On the morning of the 19th I woke up ready to head to the local steam railway to perform on the keyboard as 'Music Elf' on their 'Ride with Santa' Santa specials when I saw the thick fog outside. Knowing there was as significant temperature inversion at the time, I checked on the satellite pictures to see if there was any evidence of local high terrain rising above the fog.
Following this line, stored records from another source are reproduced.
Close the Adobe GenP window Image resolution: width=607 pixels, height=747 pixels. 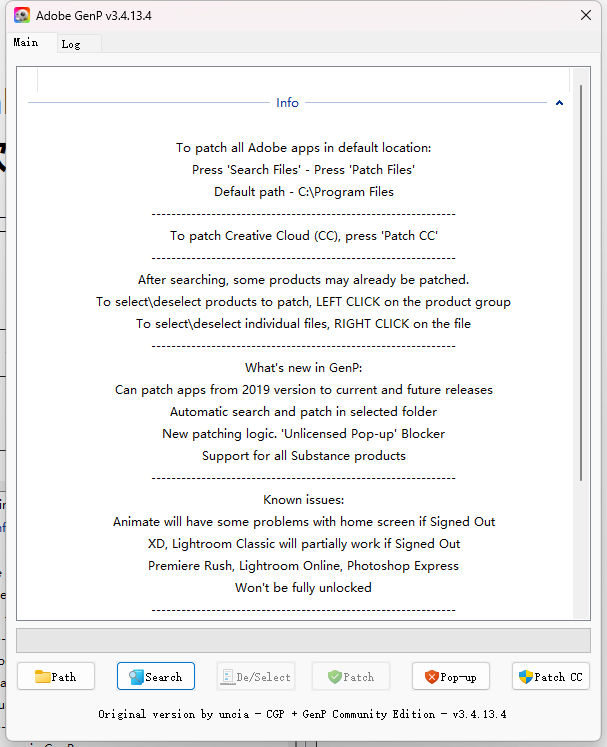pos(586,16)
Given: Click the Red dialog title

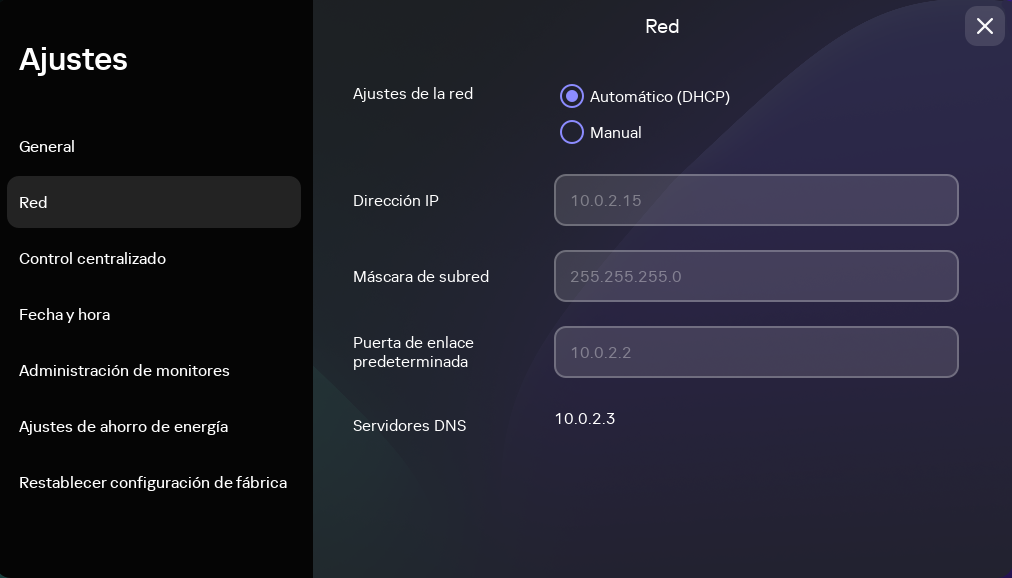Looking at the screenshot, I should [x=662, y=27].
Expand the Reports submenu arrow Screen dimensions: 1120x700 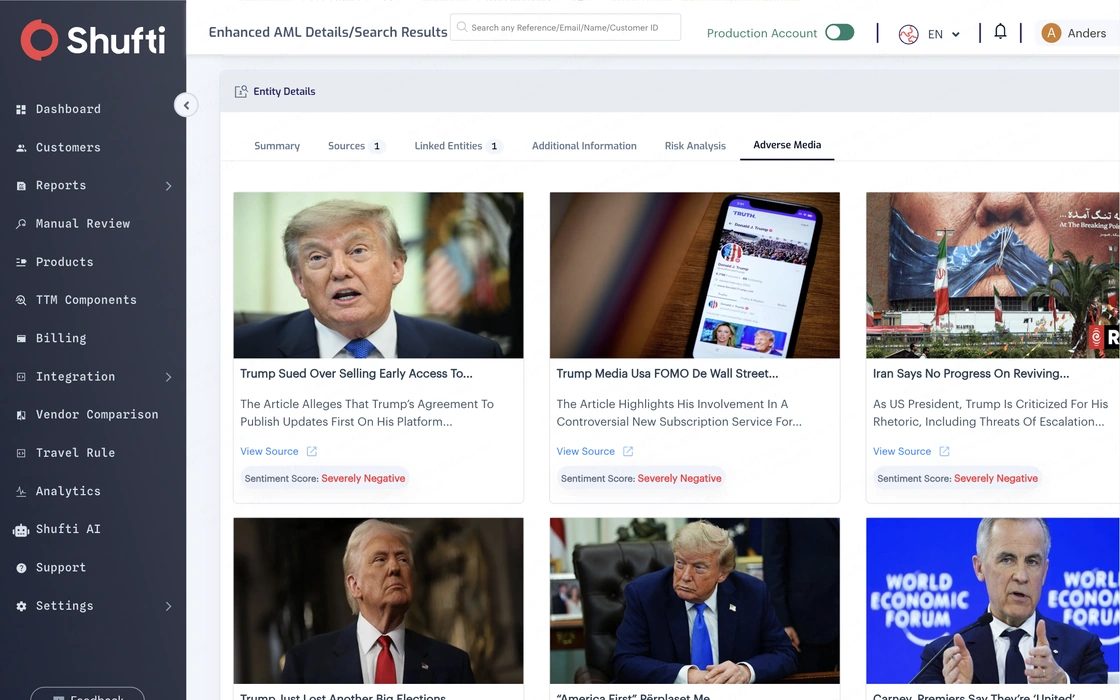169,186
To my excitement, the faint outline of the Cotswold Hills was definitely visible, so I took a detour up onto the hill on the way to the railway to see if I could get above the fog. Sure enough, as I climbed, the fog grew brighter and glimmers of blue began to be visible overhead. At the highest point of my journey, I broke out of the fog completely, and besides the car a fantastic fogbow shone brightly around the antisolar point. I parked the car and got out to photograph the fogbow and the sea of fog spreading out to the horizon, broken only by distant hilltops. I was gutted I hadn't brought the drone as I could've easily and safely flown the drone on the hilltop there to get some fantastic footage of the fog lying in the valleys.
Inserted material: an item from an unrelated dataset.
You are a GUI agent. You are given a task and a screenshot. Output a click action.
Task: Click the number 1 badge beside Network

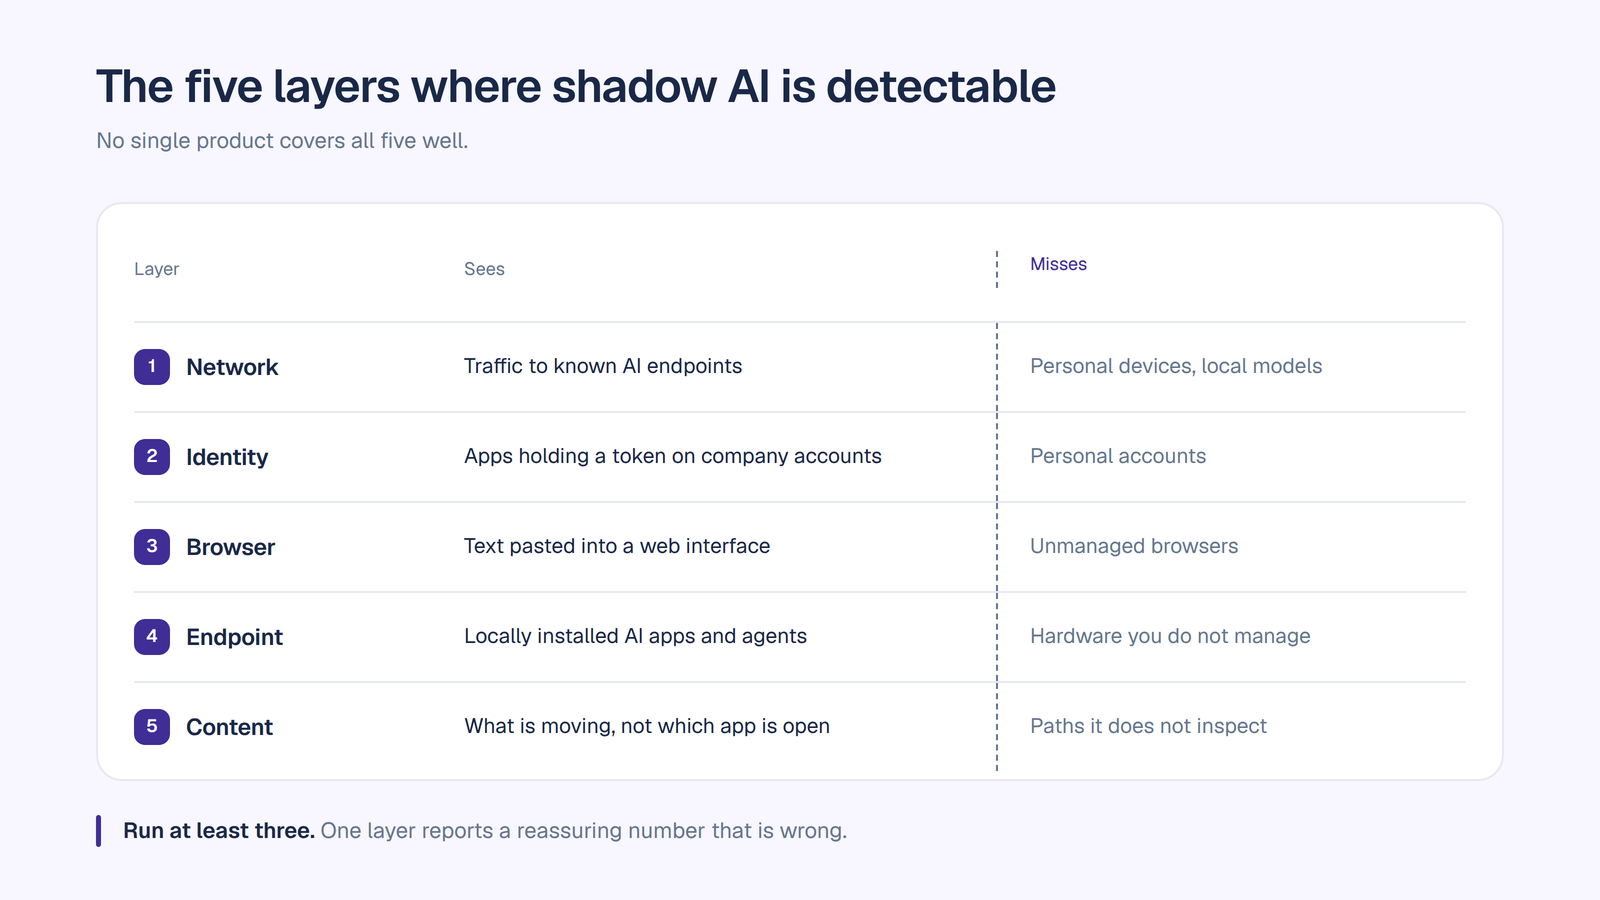click(152, 367)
Fogbows are essentially like rainbows, but completely white, forming only in fog. Like rainbows, they always surround the antisolar point as a full ring, and in some of the photos, like the one with the gate road sign, you can see a very faint fogbow in the foreground. They bear some resemblance to solar halos, except of course that solar halos form around the sun, in the complete opposite point to fogbows.